Потом Анка взяла гитару и, сделав перебор, запела:

 Каховка, Каховка! Родная винтовка! Горячая пуля, лети!

Это была любимая песня Петра Сергеевича, отца Наташи.

 Иркутск и Варшава, Орел и Каховка — Этапы большого пути, —

подхватила Наташа.

Гордой романтикой далеких лет, пропахшей порохом юностью отцов веяло от этой песни. И чудились за ее бесхитростными словами истоптанные солдатскими сапогами дороги, скрип повозок, дым и грохот сражений. Нет, не в гражданскую, ставшую историей, войну, а сейчас, вот в эту минуту где-то на фронте объятым пожаром селом шла голубоглазая девушка в солдатской шинели.

 …Как нас обнимала гроза. Тогда нам обоим сквозь дым улыбались Её голубые глаза.

Выше всех забирался, рвался из тесной горенки звенящий голос Лиды.

— Эта девушка из песни была, наверное, похожа на вас, — шепнул Никифор на ухо Наташе.

— Почему вы так думаете? — покраснела от удовольствия Наташа.

— Если я останусь жив, — сказал Никифор, не отвечая на вопрос, — то после войны приеду в гости.

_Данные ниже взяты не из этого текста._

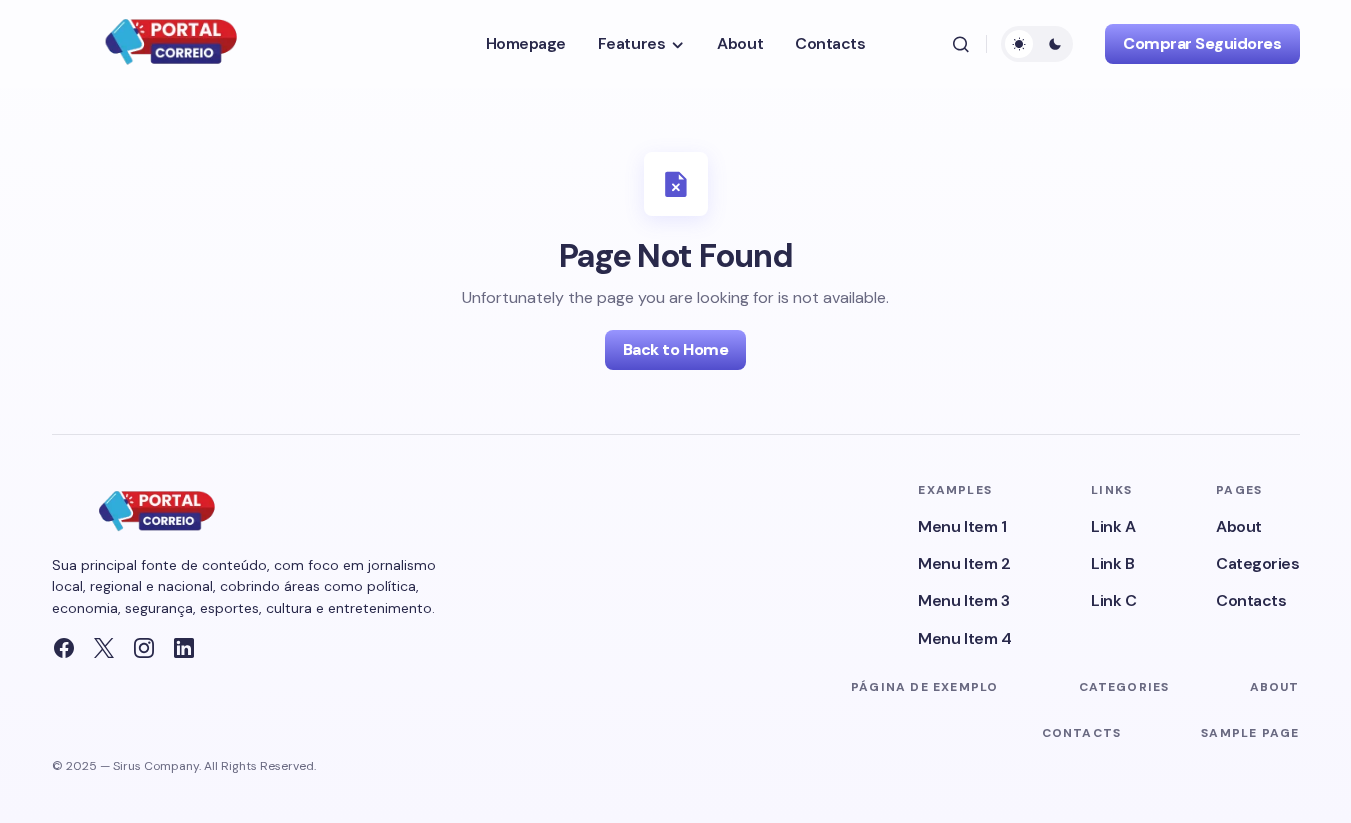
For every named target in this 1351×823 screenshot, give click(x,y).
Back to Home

Можно?

— Конечно. Мы все будем рады.

— Я приеду к вам, Наташа, — проговорил он.

Наташа отвернулась, вспыхнув румянцем. С противоположного конца стола, не переставая перебирать струны гитары, за ними наблюдала Анка.

Должно быть, хмель придал Никифору смелость:

— Мне хочется, чтобы вы ждали меня, Наташа!.. — прошептал он.

— Можно до вас? — Анка, бросив гитару, подлетела и обняла за плечи Наташу. — О чем у вас разговор?

— Напрашиваюсь после войны в гости к Наташе, — ответил Никифор.

— Вот хорошо, если приедете, — затараторила Анка. — Остановиться можно у меня. Я вам свою комнату уступлю… Лучше всего приезжайте летом, когда яблоки поспеют. Правильно, Наташа?

Наташа кивнула.

— А в Мордовии, Митя, лучше, чем у нас? — спросила Анка. Она в упор смотрела на него бархатными глазами, которые были прикрыты густыми ресницами. Что-то таинственное и неизъяснимо привлекательное мерцало в глубине её зрачков. Щедро одарила Анку природа, чересчур щедро.

— На родине всегда лучше, — с легким вздохом сказал Никифор, поглядывая на Наташу. Она не могла сравниться со своей подругой по красоте, но для него была куда милей и дороже.

— А в Мордовии плавни есть? — продолжала допытываться Анка.

— Плавней нет, у нас леса, — ответил Никифор. — Леса с трех сторон Ширингуши окружают. Избы бревенчатые, а не мазаные хаты, как у вас. Речушка маленькая по лугу течет… С Днепром, конечно, не сравнить, но для меня она родная, самая лучшая из рек.

Анка задумчиво потупила глаза, больше она ни о чем не спрашивала.